-- Start PROVIDED PASSAGE --

> No, code doesn't break. It now shows a warning instead of an error. There
is no behavioural change.
It breaks my app. Does that count? And didn't you follow up by referencing
this as "adding settings that change behaviour"? Does it change behavior or
not?

> Adding a configuration setting to make this a notice on some
installations and not on others, would just mean that anything that needs
to be able to run everywhere needs to take care to not rely on the setting
either way, making it harder to develop portable code.
What code now relies on this raising a warning rather than a notice that
can't consistently deal with it by using isset or the null coalescing
operator? Or are you subtly referring to the fact that this RFC is a
stepping stone to escalating the severity to throwing an error?
https://wiki.php.net/rfc/undefined_variable_error_promotion -> "This RFC
proposes that accessing an undefined variable is rendered illegal behaviour
in the next major version of PHP, and will result in an Error exception
being thrown if it occurs."

Here's another suggestion:
Make accesses to undefined array keys (objects, variables, etc) return a
new `undefined` primitive. That way, developers who are focused on writing
concise, readable code can continue to write and maintain code manageably,
and developers who are keen on writing a lot of code in a more "strict"
manner can handle undefined array key accesses consistently, without having
to rely on configuration settings.

> just fix your code.
Practically speaking, I'd much more likely stay on 7.4 or migrate to Node.

-- End PROVIDED PASSAGE --
-- Start RECORDS PROVIDED --

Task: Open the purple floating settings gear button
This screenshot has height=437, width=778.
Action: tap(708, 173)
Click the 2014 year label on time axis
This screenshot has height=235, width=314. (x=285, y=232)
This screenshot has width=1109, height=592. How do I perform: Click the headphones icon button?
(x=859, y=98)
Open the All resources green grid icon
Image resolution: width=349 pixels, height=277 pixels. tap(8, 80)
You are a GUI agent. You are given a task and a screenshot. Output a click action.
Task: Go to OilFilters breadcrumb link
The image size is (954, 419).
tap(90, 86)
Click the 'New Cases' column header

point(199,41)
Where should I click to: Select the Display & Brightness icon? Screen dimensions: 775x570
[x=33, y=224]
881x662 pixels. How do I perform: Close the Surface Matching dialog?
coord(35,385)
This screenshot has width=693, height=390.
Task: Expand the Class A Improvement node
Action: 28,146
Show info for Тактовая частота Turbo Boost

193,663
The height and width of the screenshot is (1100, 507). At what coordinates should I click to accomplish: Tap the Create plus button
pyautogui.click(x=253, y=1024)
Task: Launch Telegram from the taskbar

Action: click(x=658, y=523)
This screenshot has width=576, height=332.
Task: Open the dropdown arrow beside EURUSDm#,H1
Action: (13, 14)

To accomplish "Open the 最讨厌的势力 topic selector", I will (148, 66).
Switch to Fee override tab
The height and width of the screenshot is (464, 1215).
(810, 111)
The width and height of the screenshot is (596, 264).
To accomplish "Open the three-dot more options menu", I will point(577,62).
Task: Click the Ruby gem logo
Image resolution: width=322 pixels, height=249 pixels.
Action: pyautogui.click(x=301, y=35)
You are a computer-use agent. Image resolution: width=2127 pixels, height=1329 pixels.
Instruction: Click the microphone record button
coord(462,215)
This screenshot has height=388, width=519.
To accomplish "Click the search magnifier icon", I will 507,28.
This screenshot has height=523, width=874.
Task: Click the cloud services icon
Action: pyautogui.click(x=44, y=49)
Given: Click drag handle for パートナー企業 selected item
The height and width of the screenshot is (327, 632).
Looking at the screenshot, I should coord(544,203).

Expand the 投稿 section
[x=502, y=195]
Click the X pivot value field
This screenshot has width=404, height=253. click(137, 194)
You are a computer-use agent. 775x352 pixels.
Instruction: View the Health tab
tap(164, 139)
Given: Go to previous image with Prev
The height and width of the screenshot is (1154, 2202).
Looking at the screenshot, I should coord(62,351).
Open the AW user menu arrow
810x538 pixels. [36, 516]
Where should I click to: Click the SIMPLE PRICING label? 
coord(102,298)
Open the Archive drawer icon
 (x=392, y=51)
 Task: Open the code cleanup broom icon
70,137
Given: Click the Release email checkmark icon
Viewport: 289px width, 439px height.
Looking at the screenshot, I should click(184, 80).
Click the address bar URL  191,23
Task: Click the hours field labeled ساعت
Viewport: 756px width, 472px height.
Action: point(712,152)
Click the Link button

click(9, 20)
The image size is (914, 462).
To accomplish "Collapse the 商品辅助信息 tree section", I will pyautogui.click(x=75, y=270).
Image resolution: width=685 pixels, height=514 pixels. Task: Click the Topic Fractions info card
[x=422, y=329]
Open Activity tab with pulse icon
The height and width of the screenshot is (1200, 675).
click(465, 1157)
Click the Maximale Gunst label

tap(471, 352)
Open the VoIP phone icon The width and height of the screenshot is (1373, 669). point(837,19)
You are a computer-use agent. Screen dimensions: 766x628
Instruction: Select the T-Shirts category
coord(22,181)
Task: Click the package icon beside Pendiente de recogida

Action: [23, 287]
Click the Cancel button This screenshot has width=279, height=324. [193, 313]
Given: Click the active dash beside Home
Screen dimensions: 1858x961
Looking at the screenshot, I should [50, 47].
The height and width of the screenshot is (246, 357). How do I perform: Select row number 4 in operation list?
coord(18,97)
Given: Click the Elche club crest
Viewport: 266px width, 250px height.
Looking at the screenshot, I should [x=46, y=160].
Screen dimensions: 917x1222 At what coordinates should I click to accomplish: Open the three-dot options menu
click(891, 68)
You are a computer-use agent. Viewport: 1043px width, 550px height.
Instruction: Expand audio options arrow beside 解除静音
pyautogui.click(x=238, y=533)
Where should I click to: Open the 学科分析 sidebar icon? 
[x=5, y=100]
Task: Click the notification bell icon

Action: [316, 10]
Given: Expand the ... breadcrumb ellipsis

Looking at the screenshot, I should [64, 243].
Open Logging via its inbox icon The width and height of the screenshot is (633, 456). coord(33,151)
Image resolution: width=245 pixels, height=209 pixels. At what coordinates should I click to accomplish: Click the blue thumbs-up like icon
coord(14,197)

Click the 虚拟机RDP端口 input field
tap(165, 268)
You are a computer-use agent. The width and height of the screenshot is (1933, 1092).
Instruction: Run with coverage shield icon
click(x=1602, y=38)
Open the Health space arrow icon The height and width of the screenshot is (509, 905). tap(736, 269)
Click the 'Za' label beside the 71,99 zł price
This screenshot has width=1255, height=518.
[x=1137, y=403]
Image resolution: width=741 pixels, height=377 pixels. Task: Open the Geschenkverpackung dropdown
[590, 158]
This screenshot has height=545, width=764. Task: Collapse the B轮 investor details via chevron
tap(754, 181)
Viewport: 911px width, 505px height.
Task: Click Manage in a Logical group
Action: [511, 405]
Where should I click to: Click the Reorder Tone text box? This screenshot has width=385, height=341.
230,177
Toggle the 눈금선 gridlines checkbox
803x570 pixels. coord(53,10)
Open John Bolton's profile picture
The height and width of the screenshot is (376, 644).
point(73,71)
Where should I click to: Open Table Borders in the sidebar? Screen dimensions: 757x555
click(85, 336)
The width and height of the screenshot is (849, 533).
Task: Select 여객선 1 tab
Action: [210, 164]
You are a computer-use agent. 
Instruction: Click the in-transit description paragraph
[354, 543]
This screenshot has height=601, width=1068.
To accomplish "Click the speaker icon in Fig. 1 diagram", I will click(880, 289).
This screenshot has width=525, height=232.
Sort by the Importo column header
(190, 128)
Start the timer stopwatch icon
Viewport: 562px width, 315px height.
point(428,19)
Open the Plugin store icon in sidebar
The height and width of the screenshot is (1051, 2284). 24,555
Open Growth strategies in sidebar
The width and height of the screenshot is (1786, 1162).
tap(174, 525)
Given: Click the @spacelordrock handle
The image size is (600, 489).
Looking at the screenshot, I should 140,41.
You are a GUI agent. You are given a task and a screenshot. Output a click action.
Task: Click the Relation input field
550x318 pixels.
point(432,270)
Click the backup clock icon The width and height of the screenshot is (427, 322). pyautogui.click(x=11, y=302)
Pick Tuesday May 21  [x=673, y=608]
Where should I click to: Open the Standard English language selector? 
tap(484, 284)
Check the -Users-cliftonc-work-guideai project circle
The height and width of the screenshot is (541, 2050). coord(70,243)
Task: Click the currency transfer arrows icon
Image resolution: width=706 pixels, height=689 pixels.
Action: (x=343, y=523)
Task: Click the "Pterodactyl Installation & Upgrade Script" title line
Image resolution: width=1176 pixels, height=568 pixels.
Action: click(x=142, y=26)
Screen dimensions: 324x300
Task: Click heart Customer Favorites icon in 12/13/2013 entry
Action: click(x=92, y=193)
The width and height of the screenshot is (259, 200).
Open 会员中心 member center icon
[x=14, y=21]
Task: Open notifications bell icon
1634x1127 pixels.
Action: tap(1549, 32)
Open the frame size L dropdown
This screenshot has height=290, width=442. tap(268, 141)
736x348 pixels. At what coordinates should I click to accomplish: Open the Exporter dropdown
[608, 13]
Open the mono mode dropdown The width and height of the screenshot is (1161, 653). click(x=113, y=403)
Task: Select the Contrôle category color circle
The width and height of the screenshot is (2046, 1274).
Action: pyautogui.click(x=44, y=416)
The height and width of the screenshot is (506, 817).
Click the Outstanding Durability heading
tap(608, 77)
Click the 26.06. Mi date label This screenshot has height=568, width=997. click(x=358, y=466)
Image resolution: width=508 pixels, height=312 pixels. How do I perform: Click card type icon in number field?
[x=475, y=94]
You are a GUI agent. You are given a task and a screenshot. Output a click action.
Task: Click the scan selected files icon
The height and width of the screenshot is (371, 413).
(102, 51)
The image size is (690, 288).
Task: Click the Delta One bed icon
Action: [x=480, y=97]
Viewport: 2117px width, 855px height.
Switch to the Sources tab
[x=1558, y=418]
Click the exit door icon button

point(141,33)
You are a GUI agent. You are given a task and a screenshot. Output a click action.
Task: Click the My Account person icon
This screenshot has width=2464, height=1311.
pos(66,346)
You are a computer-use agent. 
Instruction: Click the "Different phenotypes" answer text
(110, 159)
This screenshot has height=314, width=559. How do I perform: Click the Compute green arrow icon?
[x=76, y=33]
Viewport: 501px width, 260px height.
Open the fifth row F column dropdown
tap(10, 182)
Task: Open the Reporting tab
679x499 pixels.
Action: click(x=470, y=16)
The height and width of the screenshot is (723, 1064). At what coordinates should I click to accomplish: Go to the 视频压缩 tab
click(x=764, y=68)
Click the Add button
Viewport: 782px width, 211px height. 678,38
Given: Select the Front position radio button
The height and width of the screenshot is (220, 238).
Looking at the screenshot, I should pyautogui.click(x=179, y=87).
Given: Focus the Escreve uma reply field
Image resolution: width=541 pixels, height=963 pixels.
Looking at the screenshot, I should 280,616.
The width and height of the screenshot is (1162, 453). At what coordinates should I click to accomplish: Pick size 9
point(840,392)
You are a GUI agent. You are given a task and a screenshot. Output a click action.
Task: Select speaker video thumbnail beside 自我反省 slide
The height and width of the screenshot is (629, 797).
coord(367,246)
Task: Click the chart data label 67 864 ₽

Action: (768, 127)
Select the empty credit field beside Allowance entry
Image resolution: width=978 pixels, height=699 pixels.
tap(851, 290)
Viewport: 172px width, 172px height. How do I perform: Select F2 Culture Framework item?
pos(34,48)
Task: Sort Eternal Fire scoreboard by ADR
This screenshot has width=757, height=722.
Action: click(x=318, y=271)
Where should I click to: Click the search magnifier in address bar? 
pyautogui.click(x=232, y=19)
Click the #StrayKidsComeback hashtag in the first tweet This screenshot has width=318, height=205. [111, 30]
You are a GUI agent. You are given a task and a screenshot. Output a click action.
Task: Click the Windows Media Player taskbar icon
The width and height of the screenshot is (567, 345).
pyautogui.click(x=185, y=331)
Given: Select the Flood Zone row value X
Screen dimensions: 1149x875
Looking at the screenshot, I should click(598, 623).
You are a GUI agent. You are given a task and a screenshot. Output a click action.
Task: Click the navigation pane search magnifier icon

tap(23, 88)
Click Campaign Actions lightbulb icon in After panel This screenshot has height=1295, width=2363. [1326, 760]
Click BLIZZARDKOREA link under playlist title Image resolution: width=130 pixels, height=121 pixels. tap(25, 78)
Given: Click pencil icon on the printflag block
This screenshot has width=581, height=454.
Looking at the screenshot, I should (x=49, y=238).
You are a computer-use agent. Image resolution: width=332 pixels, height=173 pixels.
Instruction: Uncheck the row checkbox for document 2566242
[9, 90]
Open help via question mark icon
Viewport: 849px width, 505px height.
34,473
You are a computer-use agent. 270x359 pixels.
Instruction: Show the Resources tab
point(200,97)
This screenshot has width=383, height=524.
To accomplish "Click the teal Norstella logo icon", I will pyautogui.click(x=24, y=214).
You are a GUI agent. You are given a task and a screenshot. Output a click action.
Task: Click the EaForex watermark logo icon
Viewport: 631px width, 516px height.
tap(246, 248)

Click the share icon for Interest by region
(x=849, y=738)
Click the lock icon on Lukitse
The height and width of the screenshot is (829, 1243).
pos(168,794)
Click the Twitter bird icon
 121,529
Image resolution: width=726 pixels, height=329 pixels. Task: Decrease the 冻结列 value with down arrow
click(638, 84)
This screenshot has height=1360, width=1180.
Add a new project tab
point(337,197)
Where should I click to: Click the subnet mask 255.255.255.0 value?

-- End RECORDS PROVIDED --

WORK TO COMPLETE >>
1 – Please copy the part of the mailing list reply starting at "It breaks my" and ending at "develop portable code.".
2 – Answer these questions from the mailing list reply:
(a) What new primitive does the writer suggest undefined accesses should return?
(b) Which PHP version does the writer say they would more likely stay on?
(c) Which two means does the writer name for dealing with the case consistently?
3 – Turn the paragraph of the mailing list reply that begins "Here's another suggestion:" into a short list that keeps its main points.

ANSWERS >>
1 –
It breaks my app. Does that count? And didn't you follow up by referencing
this as "adding settings that change behaviour"? Does it change behavior or
not?

> Adding a configuration setting to make this a notice on some
installations and not on others, would just mean that anything that needs
to be able to run everywhere needs to take care to not rely on the setting
either way, making it harder to develop portable code.

2 –
(a) A new `undefined` primitive.
(b) 7.4.
(c) isset and the null coalescing operator.

3 –
- Accesses to undefined array keys (objects, variables, etc.) would return a new `undefined` primitive.
- Developers focused on concise, readable code could keep writing and maintaining code manageably.
- Developers who prefer a stricter style could handle undefined array key accesses consistently.
- Neither group would have to rely on configuration settings.